• **Quoted passage**:

:::::

The ongoing focus on the Strait of Hormuz and the way that Iran has so far successfully neutralized its power imbalance with the American and Israeli military juggernauts has obscured a much bigger potential problem for the United States. Not every country has a vast coastline along a narrow global shipping chokepoint. However, the events of the past nine weeks should prompt planners to ask an uncomfortable question: How long could the U.S. actually sustain a war against a similarly equipped adversary?
The high-tech weapons and defense systems that have rendered Iran virtually defenseless against U.S. and Israeli air power and which have mitigated the (apparently much more significant than was admitted at the time) regional damage from Tehran’s ballistic missiles and drones are fantastically expensive and highly vulnerable to supply chain shocks. As Alvin Camba notes in this insightful article for War on the Rocks, “The majority of guidance systems, radar modules, and electronic warfare packages fielded by the U.S. military run on DRAM and NAND flash chips” are produced with bromine, the overwhelming majority of which is supplied by a single Israeli facility well within range of Iranian missiles. A single direct hit on that facility could destroy the entire global supply chain and throw the tech sector into complete chaos.
This isn’t a post about bromine, something I had never heard of before yesterday, or logistics, something I cannot plausibly claim any expertise in. But it is worth thinking about the implications of the U.S. running short on very expensive munitions and supplies while attacking a comparatively weak adversary virtually at will. The technological marvels that constitute the qualitative edge possessed by the U.S. military have so far been deployed in short bursts against countries that lack the ability to wage war in kind. Their inherent limits as means of coercion even against such countries, on clear display over the past 9 weeks, should really be leading to more difficult conversations in the corridors of power, including what could happen during a longer war with a more technologically advanced country.

:::::

• **Data**:
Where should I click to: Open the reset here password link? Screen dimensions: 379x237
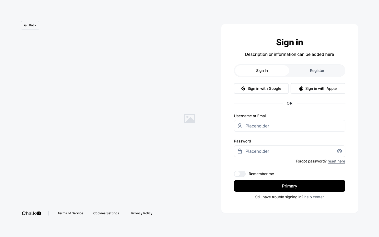[x=336, y=161]
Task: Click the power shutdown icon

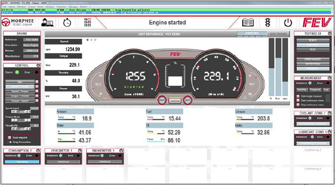Action: (288, 23)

:::::

• **Exercise requirements**:
In the text about sustaining a U.S. war, what kind of chips do most guidance systems, radar modules, and electronic warfare packages fielded by the U.S. military run on?

• **Result below**:
DRAM and NAND flash chips.